Outlaw and Lawmaker/Chapter 37
CHAPTER XXXVII.
BROKEN OFF.
Frank Hallett and Elsie met later in the morning. Lady Waveryng had prepared him for the meeting, and had told him the story which Ina had related to her of the misadventure of Elsie and Trant. This was how Lady Waveryng had put the affair. She affected to treat it as the most natural thing in the world, that the two should have lost themselves in the mountains. The only marvel was, she declared, that they had ever been found again. Trant had fallen against a rock, and had hurt himself. No doubt he had been making heroic efforts to carry Elsie back again. This accounted for their having been found quite near the Falls. They had taken refuge in a sort of cave. Elsie was very well, only terribly shaken in nerves, which could not be wondered at. Nor was it surprising that she shuddered at the thought of the whole affair, and could not bear to be asked about it, and Lady Waveryng concluded by begging Frank not to worry her at present with questions.

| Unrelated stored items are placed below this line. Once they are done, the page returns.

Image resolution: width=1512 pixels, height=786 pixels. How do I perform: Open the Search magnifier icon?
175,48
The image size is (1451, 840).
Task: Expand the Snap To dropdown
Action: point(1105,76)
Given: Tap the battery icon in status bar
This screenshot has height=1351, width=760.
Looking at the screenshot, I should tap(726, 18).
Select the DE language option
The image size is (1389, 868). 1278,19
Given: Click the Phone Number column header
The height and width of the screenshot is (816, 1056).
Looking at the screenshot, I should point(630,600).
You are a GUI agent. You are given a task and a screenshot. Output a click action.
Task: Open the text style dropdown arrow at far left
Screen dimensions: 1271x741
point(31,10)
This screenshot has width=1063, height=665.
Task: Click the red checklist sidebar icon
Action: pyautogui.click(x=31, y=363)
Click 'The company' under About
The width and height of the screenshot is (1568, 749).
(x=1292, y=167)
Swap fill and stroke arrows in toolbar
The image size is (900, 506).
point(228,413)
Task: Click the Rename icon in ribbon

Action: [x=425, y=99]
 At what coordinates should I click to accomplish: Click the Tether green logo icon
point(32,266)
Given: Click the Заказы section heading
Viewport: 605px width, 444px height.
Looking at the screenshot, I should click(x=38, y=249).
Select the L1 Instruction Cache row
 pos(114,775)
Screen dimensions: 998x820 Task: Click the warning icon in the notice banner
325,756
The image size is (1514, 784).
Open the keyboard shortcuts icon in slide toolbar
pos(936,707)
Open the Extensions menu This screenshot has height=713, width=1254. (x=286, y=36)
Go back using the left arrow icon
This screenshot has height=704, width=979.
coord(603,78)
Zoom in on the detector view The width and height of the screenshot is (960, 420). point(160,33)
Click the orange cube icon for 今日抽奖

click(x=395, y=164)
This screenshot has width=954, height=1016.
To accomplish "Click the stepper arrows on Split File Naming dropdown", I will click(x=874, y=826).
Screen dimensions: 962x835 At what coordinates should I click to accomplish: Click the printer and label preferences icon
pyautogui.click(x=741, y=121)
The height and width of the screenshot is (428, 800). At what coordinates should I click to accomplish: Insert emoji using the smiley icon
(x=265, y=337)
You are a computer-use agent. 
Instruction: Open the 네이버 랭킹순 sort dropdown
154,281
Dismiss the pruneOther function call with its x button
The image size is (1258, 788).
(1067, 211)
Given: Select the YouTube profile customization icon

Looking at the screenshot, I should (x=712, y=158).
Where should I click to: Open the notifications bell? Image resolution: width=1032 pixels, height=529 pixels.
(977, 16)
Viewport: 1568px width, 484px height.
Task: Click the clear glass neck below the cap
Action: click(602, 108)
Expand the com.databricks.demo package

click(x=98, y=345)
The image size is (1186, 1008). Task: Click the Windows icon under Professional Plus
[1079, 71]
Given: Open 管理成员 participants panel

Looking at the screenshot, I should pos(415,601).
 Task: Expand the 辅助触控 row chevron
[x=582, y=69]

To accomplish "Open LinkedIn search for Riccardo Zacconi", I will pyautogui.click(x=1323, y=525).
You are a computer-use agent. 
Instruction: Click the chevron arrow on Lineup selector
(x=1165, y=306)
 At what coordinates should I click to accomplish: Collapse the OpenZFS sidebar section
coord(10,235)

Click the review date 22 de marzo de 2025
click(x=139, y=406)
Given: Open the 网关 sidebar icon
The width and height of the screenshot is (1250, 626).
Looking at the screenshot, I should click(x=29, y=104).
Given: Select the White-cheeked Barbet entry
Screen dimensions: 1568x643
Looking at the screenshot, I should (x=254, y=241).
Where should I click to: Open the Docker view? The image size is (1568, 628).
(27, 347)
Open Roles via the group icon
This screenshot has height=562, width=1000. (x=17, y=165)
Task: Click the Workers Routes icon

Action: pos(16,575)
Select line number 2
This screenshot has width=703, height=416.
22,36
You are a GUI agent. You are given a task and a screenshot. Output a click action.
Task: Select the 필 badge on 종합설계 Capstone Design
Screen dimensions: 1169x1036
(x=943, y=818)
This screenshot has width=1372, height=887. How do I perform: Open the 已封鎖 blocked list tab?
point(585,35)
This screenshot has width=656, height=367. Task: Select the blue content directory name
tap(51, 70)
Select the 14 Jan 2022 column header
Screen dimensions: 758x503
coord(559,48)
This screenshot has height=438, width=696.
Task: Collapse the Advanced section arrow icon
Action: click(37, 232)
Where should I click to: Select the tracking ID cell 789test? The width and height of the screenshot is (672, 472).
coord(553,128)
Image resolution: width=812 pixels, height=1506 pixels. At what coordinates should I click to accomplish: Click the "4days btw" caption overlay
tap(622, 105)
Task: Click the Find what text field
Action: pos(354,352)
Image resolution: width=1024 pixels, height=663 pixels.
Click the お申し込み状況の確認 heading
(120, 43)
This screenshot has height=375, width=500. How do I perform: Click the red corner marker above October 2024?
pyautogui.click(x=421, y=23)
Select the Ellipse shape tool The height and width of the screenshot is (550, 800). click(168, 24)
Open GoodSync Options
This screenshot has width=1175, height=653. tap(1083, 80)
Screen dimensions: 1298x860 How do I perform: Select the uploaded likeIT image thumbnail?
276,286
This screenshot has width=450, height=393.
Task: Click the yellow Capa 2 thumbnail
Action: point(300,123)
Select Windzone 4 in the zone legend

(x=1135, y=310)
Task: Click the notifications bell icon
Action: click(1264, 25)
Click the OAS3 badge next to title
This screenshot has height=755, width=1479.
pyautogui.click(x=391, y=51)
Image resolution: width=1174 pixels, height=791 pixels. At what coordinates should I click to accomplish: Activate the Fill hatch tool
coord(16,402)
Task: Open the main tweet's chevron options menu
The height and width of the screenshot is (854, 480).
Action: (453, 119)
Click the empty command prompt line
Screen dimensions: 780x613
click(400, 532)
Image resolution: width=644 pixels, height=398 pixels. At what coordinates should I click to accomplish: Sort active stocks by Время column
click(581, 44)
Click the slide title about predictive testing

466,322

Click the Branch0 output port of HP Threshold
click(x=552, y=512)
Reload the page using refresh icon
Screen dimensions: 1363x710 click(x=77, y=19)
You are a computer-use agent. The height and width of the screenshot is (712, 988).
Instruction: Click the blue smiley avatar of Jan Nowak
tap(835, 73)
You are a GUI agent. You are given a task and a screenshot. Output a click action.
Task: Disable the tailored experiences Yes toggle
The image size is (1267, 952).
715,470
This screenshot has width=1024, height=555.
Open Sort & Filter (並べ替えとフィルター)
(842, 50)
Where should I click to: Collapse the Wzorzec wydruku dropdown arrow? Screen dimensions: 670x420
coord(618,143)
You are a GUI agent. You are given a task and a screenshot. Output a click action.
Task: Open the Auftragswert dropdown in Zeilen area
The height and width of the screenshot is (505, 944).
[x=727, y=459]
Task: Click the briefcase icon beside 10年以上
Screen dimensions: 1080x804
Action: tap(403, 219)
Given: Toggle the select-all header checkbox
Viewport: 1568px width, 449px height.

Lady Waveryng knew perfectly well that there was something behind, and Frank knew that she knew, and attributed her reserve to the fact of some disclosure of Elsie's feelings in regard to Blake. When he heard that Blake had found her, and that the two had ridden together through the night, he could well imagine that the pent-up emotion of both had found vent. He did not suspect Trant of having played a treacherous part. Lady Waveryng did, though it is fair to say that her suspicion was not based upon any revelations of either Elsie or of Ina, who indeed did not know, but upon her own notion of probabilities. Lady Waveryng had a faint regret that she did not know the exact details of what might have furnished a sensational episode for a chapter on Australian mountain scenery; and then she shuddered at the mere thought of describing in cold blood, for the delectation of a curious public, any scene that was connected with the tragedy of her brother's death. She broke down, and had a fit of unrestrained weeping, which did her good, and enabled her to throw herself more sympathetically into poor Elsie's difficulties.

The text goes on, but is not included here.